Stored items
·····

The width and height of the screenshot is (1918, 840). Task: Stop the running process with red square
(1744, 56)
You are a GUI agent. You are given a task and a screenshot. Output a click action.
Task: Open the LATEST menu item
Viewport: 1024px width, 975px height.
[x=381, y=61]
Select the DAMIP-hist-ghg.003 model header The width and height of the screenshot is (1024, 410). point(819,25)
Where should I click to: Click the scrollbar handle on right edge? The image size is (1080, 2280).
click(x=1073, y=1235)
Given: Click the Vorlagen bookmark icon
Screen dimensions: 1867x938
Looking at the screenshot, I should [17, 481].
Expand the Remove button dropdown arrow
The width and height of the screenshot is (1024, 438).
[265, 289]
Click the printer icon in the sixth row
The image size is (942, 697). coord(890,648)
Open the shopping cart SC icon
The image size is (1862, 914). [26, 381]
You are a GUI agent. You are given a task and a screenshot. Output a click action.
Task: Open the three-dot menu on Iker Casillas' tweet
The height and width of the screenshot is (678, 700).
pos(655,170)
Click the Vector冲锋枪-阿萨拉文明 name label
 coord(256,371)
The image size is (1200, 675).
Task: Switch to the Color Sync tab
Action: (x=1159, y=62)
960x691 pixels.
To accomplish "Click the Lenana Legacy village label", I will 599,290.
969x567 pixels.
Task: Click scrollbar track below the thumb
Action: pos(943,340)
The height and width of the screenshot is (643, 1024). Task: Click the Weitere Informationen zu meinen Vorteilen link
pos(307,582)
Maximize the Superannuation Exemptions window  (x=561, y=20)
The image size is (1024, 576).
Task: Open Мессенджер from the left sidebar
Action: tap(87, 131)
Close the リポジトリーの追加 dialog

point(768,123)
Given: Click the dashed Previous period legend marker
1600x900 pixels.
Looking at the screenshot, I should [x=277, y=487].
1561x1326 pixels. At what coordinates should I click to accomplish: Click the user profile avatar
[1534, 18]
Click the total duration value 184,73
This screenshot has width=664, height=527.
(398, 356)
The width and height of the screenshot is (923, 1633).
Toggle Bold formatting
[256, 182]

·····

### What you need to do
The response should consist of all the entries, set down exactly.

### Answer area
The width and height of the screenshot is (1918, 840). Task: Stop the running process with red square
(1744, 56)
You are a GUI agent. You are given a task and a screenshot. Output a click action.
Task: Open the LATEST menu item
Viewport: 1024px width, 975px height.
[x=381, y=61]
Select the DAMIP-hist-ghg.003 model header The width and height of the screenshot is (1024, 410). point(819,25)
Where should I click to: Click the scrollbar handle on right edge? The image size is (1080, 2280).
click(x=1073, y=1235)
Given: Click the Vorlagen bookmark icon
Screen dimensions: 1867x938
Looking at the screenshot, I should [17, 481].
Expand the Remove button dropdown arrow
The width and height of the screenshot is (1024, 438).
[265, 289]
Click the printer icon in the sixth row
The image size is (942, 697). coord(890,648)
Open the shopping cart SC icon
The image size is (1862, 914). [26, 381]
You are a GUI agent. You are given a task and a screenshot. Output a click action.
Task: Open the three-dot menu on Iker Casillas' tweet
The height and width of the screenshot is (678, 700).
pos(655,170)
Click the Vector冲锋枪-阿萨拉文明 name label
 coord(256,371)
The image size is (1200, 675).
Task: Switch to the Color Sync tab
Action: (x=1159, y=62)
960x691 pixels.
To accomplish "Click the Lenana Legacy village label", I will 599,290.
969x567 pixels.
Task: Click scrollbar track below the thumb
Action: pos(943,340)
The height and width of the screenshot is (643, 1024). Task: Click the Weitere Informationen zu meinen Vorteilen link
pos(307,582)
Maximize the Superannuation Exemptions window  (x=561, y=20)
The image size is (1024, 576).
Task: Open Мессенджер from the left sidebar
Action: tap(87, 131)
Close the リポジトリーの追加 dialog

point(768,123)
Given: Click the dashed Previous period legend marker
1600x900 pixels.
Looking at the screenshot, I should [x=277, y=487].
1561x1326 pixels. At what coordinates should I click to accomplish: Click the user profile avatar
[1534, 18]
Click the total duration value 184,73
This screenshot has width=664, height=527.
(398, 356)
The width and height of the screenshot is (923, 1633).
Toggle Bold formatting
[256, 182]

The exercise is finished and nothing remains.